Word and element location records
....
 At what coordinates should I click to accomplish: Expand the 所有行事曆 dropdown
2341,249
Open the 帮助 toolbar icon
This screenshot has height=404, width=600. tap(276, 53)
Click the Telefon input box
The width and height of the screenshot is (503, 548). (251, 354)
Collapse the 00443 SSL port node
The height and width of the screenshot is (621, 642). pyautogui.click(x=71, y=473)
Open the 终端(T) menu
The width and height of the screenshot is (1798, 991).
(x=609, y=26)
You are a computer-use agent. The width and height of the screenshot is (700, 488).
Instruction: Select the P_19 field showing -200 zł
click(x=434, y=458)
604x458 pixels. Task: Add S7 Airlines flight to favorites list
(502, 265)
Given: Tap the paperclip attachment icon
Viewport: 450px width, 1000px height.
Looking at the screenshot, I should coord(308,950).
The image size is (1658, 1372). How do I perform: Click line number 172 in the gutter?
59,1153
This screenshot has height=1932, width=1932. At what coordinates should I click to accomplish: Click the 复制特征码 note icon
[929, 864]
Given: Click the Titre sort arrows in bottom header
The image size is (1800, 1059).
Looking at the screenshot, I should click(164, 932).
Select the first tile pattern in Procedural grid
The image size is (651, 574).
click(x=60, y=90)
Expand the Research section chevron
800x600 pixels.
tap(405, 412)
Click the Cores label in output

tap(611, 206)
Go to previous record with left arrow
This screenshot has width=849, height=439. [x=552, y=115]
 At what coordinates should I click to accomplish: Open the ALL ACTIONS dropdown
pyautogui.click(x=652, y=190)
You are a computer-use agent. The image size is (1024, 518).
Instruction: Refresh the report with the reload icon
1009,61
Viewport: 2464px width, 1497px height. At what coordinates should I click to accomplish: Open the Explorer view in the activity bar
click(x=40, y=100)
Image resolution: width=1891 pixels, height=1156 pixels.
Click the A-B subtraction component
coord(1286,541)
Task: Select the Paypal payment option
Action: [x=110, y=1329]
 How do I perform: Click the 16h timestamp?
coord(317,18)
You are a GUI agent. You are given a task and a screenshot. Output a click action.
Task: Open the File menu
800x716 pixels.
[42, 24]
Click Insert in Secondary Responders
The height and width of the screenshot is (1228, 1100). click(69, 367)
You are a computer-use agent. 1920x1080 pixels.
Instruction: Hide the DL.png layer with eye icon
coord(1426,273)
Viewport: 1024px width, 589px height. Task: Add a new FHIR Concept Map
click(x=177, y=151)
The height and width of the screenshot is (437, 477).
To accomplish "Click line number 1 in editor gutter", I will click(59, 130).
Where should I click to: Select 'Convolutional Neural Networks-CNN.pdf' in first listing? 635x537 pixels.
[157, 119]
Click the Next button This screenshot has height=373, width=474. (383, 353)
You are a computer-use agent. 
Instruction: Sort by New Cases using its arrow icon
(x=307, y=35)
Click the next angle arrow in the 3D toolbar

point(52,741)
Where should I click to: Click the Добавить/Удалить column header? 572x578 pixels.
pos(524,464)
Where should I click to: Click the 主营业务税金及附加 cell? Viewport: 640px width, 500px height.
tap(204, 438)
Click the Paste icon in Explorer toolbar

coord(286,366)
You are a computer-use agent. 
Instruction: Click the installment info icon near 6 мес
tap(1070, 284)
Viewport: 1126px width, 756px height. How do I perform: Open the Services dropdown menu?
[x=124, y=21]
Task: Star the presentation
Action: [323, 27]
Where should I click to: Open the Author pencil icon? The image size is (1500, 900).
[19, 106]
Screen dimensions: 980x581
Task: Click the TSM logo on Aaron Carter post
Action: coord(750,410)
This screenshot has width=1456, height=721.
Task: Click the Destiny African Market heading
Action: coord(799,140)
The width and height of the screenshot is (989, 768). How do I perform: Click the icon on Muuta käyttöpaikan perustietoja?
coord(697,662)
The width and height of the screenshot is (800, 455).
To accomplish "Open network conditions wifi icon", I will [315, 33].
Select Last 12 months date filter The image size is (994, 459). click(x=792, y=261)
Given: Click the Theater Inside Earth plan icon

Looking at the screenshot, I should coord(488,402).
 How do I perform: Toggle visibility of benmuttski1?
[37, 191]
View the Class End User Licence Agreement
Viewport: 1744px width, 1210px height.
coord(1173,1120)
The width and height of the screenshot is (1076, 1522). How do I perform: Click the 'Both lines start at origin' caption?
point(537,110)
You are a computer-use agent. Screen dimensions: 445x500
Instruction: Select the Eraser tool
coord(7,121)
....
▶ What is being asked: Rewrite all the items above, changing "computer-use agent" to "screen assistant" wherever it occurs and leaving everything else the same.

▶ Exercise solution:
 At what coordinates should I click to accomplish: Expand the 所有行事曆 dropdown
2341,249
Open the 帮助 toolbar icon
This screenshot has height=404, width=600. tap(276, 53)
Click the Telefon input box
The width and height of the screenshot is (503, 548). (251, 354)
Collapse the 00443 SSL port node
The height and width of the screenshot is (621, 642). pyautogui.click(x=71, y=473)
Open the 终端(T) menu
The width and height of the screenshot is (1798, 991).
(x=609, y=26)
You are a screen assistant. The width and height of the screenshot is (700, 488).
Instruction: Select the P_19 field showing -200 zł
click(x=434, y=458)
604x458 pixels. Task: Add S7 Airlines flight to favorites list
(502, 265)
Given: Tap the paperclip attachment icon
Viewport: 450px width, 1000px height.
Looking at the screenshot, I should coord(308,950).
The image size is (1658, 1372). How do I perform: Click line number 172 in the gutter?
59,1153
This screenshot has height=1932, width=1932. At what coordinates should I click to accomplish: Click the 复制特征码 note icon
[929, 864]
Given: Click the Titre sort arrows in bottom header
The image size is (1800, 1059).
Looking at the screenshot, I should click(164, 932).
Select the first tile pattern in Procedural grid
The image size is (651, 574).
click(x=60, y=90)
Expand the Research section chevron
800x600 pixels.
tap(405, 412)
Click the Cores label in output

tap(611, 206)
Go to previous record with left arrow
This screenshot has width=849, height=439. [x=552, y=115]
 At what coordinates should I click to accomplish: Open the ALL ACTIONS dropdown
pyautogui.click(x=652, y=190)
You are a screen assistant. The image size is (1024, 518).
Instruction: Refresh the report with the reload icon
1009,61
Viewport: 2464px width, 1497px height. At what coordinates should I click to accomplish: Open the Explorer view in the activity bar
click(x=40, y=100)
Image resolution: width=1891 pixels, height=1156 pixels.
Click the A-B subtraction component
coord(1286,541)
Task: Select the Paypal payment option
Action: [x=110, y=1329]
 How do I perform: Click the 16h timestamp?
coord(317,18)
You are a GUI agent. You are given a task and a screenshot. Output a click action.
Task: Open the File menu
800x716 pixels.
[42, 24]
Click Insert in Secondary Responders
The height and width of the screenshot is (1228, 1100). click(69, 367)
You are a screen assistant. 1920x1080 pixels.
Instruction: Hide the DL.png layer with eye icon
coord(1426,273)
Viewport: 1024px width, 589px height. Task: Add a new FHIR Concept Map
click(x=177, y=151)
The height and width of the screenshot is (437, 477).
To accomplish "Click line number 1 in editor gutter", I will click(59, 130).
Where should I click to: Select 'Convolutional Neural Networks-CNN.pdf' in first listing? 635x537 pixels.
[157, 119]
Click the Next button This screenshot has height=373, width=474. (383, 353)
You are a screen assistant. 
Instruction: Sort by New Cases using its arrow icon
(x=307, y=35)
Click the next angle arrow in the 3D toolbar

point(52,741)
Where should I click to: Click the Добавить/Удалить column header? 572x578 pixels.
pos(524,464)
Where should I click to: Click the 主营业务税金及附加 cell? Viewport: 640px width, 500px height.
tap(204, 438)
Click the Paste icon in Explorer toolbar

coord(286,366)
You are a screen assistant. 
Instruction: Click the installment info icon near 6 мес
tap(1070, 284)
Viewport: 1126px width, 756px height. How do I perform: Open the Services dropdown menu?
[x=124, y=21]
Task: Star the presentation
Action: [323, 27]
Where should I click to: Open the Author pencil icon? The image size is (1500, 900).
[19, 106]
Screen dimensions: 980x581
Task: Click the TSM logo on Aaron Carter post
Action: coord(750,410)
This screenshot has width=1456, height=721.
Task: Click the Destiny African Market heading
Action: coord(799,140)
The width and height of the screenshot is (989, 768). How do I perform: Click the icon on Muuta käyttöpaikan perustietoja?
coord(697,662)
The width and height of the screenshot is (800, 455).
To accomplish "Open network conditions wifi icon", I will [315, 33].
Select Last 12 months date filter The image size is (994, 459). click(x=792, y=261)
Given: Click the Theater Inside Earth plan icon

Looking at the screenshot, I should coord(488,402).
 How do I perform: Toggle visibility of benmuttski1?
[37, 191]
View the Class End User Licence Agreement
Viewport: 1744px width, 1210px height.
coord(1173,1120)
The width and height of the screenshot is (1076, 1522). How do I perform: Click the 'Both lines start at origin' caption?
point(537,110)
You are a screen assistant. Screen dimensions: 445x500
Instruction: Select the Eraser tool
coord(7,121)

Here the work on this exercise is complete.